> _Problem details_
Turn everything from the line containing "Open the map layers icon" down to the line containing "Click the Quiver" into a Markdown table with the columns No. and Line, numbering each row and leaving out blank lines.

> _Working data_
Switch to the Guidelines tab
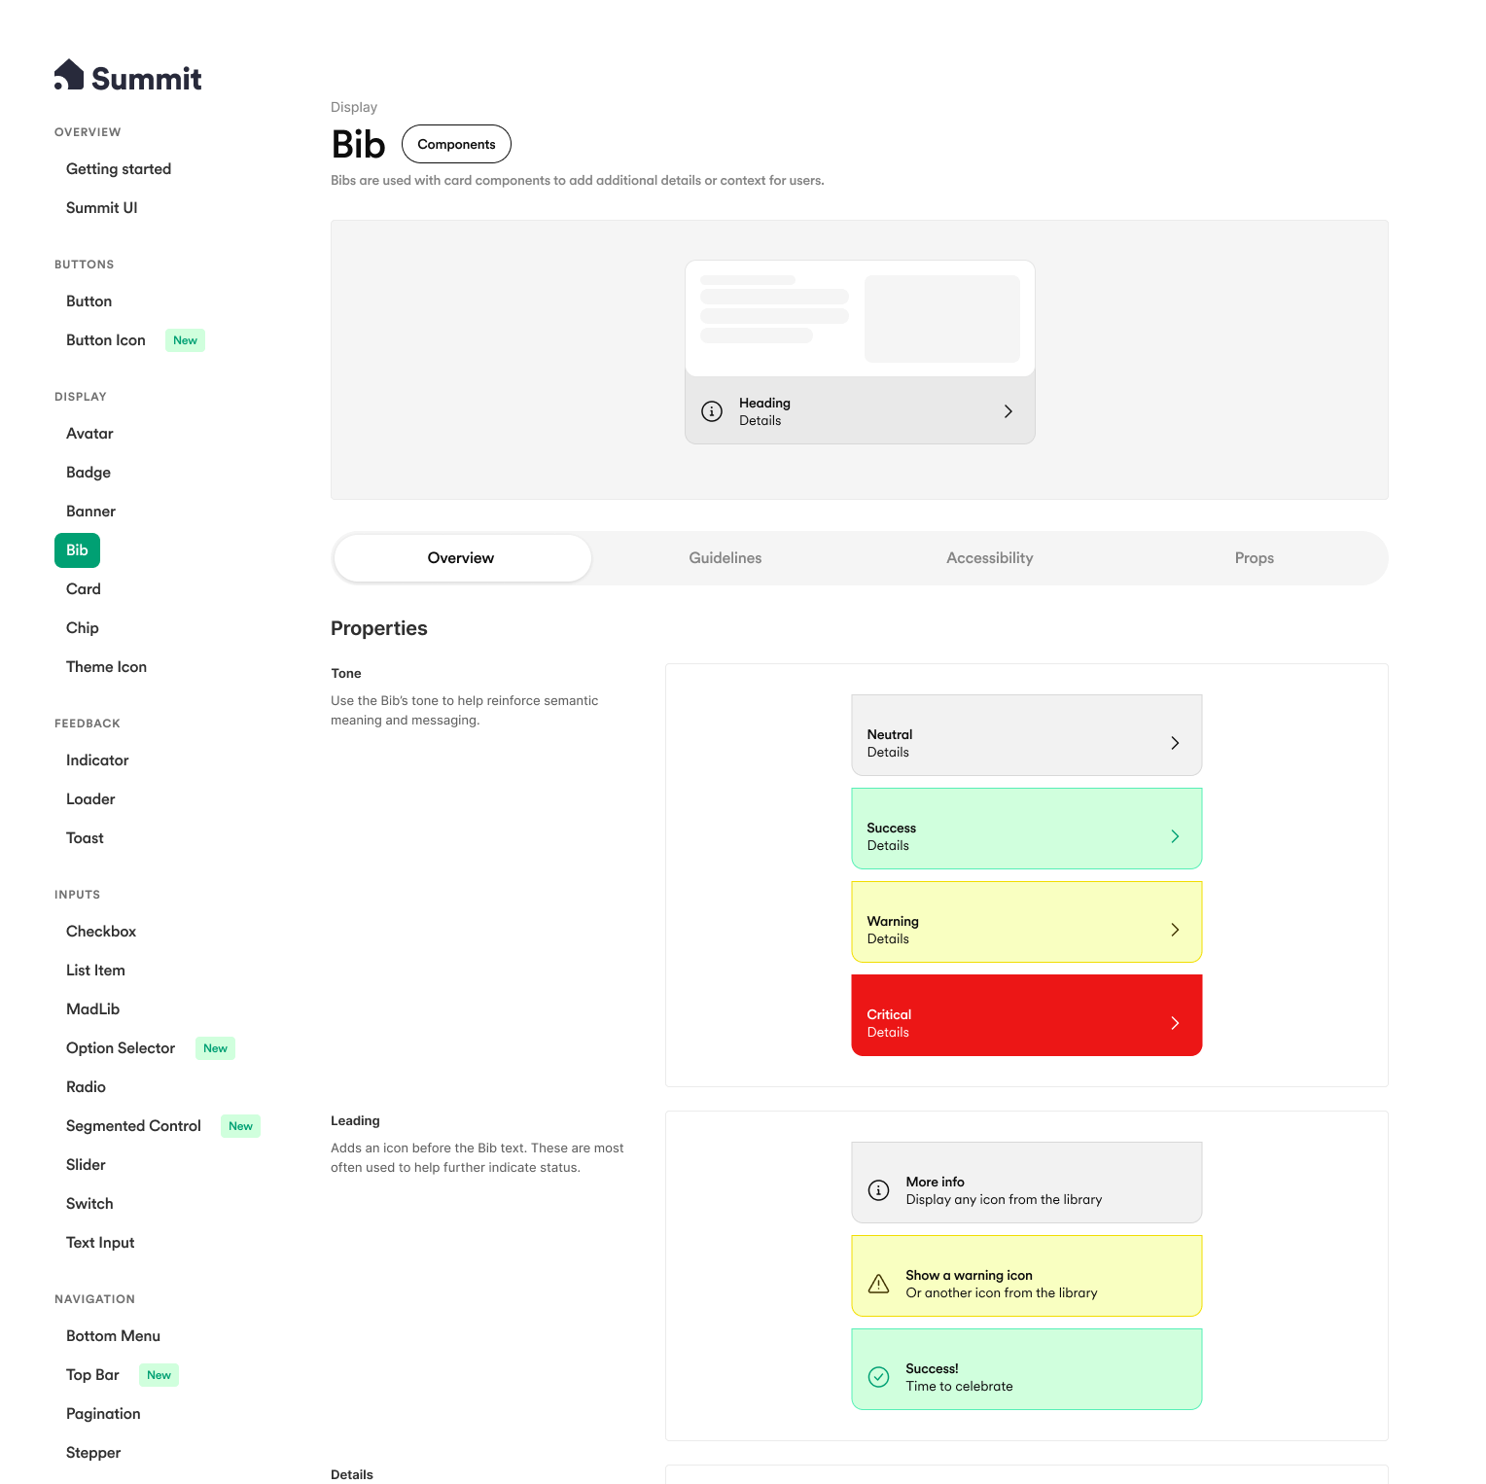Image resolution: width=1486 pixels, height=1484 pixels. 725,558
==
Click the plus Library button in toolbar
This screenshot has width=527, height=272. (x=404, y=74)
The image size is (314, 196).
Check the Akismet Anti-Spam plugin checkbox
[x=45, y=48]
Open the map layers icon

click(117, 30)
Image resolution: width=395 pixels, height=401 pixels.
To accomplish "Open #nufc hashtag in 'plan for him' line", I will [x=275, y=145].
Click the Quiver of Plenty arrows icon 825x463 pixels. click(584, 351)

> _Task solution_
| No. | Line |
|---|---|
| 1 | Open the map layers icon |
| 2 | click(117, 30) |
| 3 | Image resolution: width=395 pixels, height=401 pixels. |
| 4 | To accomplish "Open #nufc hashtag in 'plan for him' line", I will [x=275, y=145]. |
| 5 | Click the Quiver of Plenty arrows icon 825x463 pixels. click(584, 351) |